PySpark example with parquet
0. Overview
This post about pyspark will work with one example that should be too big to work with pandas.
Be sure to read Pyspark Intro before proceding with this post.
1. Get data
For this example we need to download a table that is really big. We would use open data from Catalunya.
This dataset is quite big, it might take some hours to download.
It consits of 3 csvs:
To download first click the Exporta
button then CSV per a Excel
.
2. Work with pandas
Usually the first things is to read a chunk of data with:
pd.read_csv(c.URI_CSV, index_col=0, nrows=1_000_000)
And in one second you can have data 1 million rows into memory. But if you try to read the whole file you will probably run out of memory.
Pandas developers suggest that you have between 5 to 10 times as RAM as the file size. Since the file is 22GB you should have more than 110 GB of RAM.
But fear not, you can work with pyspark which way less memory. I was able to everything in my computer with only 16 GB of RAM.
3. Check data
You can read the whole table with spark and it will be really fast (only some seconds):
sdf = spark.read.csv("Dades_meteorol_giques_de_la_XEMA.csv", header=True)
Remember that spark is lazy.
It won’t do anything until you call an operation that requires to do calculations.
Some of those could be sdf.show
, sdf.toPandas
or writting a file.
Let’s try to count the number of stations:
sdf.select("CODI_ESTACIO").distinct().count()
This took around 6 minutes. As you are probably thinking this is slow.
The problem is that we are reading from a csv
which is a really ineficient file format.
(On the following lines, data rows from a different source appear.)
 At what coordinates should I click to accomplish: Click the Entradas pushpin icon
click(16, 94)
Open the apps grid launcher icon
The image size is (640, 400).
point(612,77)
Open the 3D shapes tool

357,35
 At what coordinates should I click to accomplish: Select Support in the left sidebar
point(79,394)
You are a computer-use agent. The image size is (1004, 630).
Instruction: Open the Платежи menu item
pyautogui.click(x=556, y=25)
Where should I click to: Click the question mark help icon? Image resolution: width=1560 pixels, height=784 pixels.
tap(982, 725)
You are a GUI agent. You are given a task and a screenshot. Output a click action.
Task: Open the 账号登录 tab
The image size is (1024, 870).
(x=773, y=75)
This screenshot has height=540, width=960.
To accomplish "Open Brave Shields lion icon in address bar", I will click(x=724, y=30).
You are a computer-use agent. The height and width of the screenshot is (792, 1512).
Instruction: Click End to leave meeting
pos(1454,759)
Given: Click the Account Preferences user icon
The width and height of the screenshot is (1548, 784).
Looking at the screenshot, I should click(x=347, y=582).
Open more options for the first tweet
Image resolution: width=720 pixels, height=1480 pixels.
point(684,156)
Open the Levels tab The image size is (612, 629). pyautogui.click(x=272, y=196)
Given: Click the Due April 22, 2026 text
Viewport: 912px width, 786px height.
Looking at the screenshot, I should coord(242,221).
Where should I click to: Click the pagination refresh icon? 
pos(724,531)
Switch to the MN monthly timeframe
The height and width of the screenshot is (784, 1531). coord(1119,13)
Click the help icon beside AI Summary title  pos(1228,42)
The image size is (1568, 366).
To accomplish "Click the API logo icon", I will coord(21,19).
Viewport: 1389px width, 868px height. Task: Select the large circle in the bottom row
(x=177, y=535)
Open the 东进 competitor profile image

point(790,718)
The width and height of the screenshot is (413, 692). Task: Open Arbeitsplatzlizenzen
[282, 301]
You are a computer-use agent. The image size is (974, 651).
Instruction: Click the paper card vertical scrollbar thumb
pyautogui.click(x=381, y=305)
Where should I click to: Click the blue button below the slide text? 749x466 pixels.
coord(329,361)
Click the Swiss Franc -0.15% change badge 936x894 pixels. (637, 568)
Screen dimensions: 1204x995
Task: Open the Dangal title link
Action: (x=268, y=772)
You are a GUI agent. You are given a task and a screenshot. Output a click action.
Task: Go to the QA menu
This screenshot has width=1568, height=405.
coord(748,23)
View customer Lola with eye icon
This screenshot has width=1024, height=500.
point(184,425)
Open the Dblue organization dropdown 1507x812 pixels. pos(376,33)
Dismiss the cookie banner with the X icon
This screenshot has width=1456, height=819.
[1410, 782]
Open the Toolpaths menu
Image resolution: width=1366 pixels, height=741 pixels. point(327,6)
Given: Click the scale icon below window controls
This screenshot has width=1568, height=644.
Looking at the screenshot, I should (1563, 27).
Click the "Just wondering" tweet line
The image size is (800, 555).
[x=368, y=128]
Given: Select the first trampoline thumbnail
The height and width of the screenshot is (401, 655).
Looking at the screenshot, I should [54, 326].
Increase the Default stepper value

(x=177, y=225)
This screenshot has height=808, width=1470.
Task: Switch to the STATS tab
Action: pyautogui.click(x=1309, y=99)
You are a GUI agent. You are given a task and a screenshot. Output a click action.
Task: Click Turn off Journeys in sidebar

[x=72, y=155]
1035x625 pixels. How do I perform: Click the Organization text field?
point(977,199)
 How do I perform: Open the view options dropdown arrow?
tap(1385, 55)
Let’s transform it to parquet
which is way better.
# This took me 17 min with a Solid State Disk (SSD).
sdf.write.format("parquet").mode("overwrite").save("weather_data.parquet")
Remember to load the dataframe from the parquet
file to see the performance improvement.
4. Read data
Now is possible to do things like counting the rows or the number of unique stations without spending too much time.
4.1. Explore possible partitions
It is a good idea to store dataframe in parquet by partitions.
Usually they are partitioned by date
.
But what is important is that you partition by a column that you will usually filter or aggregate.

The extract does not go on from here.